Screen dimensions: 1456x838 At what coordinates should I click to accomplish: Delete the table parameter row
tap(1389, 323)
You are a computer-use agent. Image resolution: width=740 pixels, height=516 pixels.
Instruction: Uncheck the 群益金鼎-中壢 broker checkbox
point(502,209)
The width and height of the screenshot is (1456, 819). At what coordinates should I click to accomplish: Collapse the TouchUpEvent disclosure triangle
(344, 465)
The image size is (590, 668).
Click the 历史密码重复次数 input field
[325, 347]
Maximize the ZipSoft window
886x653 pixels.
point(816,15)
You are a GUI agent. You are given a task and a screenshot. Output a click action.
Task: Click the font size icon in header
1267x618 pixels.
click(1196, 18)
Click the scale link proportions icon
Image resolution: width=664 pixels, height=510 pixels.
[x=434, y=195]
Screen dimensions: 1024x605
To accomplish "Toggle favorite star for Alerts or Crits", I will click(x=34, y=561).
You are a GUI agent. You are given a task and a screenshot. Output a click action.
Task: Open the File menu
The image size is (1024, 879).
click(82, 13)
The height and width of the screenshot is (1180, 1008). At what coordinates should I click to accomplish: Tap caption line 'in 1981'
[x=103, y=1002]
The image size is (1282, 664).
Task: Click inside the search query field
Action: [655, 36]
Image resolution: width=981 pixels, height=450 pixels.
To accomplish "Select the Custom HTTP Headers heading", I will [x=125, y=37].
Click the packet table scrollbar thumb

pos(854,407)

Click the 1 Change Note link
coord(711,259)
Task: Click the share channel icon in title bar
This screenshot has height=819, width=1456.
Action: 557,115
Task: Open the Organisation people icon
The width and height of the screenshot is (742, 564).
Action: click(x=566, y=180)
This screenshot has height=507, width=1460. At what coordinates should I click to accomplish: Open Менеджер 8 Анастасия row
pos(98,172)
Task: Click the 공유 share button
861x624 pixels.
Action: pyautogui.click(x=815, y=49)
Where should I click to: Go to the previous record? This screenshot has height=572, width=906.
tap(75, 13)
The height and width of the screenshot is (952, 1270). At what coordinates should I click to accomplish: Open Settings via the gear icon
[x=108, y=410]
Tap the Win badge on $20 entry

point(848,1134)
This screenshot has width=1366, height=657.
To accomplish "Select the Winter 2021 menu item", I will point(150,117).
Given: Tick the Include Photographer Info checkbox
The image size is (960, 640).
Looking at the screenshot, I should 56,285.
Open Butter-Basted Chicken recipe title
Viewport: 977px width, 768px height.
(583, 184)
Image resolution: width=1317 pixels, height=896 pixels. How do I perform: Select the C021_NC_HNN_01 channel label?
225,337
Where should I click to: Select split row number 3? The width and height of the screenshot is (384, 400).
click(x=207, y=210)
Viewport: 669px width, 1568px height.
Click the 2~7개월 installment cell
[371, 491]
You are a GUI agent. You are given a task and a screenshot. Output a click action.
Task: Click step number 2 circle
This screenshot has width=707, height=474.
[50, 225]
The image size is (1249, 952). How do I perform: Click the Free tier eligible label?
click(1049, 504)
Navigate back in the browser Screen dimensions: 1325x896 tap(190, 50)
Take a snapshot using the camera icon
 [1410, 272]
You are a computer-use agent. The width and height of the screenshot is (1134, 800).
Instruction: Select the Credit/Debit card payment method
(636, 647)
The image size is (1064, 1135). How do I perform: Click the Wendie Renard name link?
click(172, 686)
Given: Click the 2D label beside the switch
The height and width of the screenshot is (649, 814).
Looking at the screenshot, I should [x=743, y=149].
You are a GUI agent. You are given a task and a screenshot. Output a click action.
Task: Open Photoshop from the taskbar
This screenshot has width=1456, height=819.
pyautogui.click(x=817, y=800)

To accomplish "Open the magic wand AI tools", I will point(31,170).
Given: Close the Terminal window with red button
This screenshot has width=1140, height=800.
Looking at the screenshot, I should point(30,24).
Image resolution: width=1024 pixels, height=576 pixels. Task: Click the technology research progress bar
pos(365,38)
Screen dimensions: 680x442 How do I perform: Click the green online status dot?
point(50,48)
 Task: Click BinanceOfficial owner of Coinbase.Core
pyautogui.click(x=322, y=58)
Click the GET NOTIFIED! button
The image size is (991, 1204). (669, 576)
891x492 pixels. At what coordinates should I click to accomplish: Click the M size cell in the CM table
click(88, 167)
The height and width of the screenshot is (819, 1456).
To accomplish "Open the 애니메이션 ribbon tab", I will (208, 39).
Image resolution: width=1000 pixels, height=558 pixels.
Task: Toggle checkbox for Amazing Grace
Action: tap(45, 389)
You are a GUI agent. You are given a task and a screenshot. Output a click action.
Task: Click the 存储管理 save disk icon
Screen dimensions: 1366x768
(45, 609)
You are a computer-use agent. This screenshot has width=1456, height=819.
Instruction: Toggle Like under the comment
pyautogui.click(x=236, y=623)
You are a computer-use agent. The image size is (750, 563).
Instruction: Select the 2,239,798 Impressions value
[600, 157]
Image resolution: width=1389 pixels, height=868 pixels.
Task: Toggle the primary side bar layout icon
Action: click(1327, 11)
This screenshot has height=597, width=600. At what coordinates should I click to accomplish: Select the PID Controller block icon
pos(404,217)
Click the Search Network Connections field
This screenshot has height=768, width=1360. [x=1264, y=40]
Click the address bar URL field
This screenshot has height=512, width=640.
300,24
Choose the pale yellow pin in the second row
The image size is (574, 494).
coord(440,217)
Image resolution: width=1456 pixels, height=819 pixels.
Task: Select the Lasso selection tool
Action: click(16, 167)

+-------+

Identify each line in the data above that contains the word "cell", and reproduce every such line in full.

Click the 2~7개월 installment cell
891x492 pixels. At what coordinates should I click to accomplish: Click the M size cell in the CM table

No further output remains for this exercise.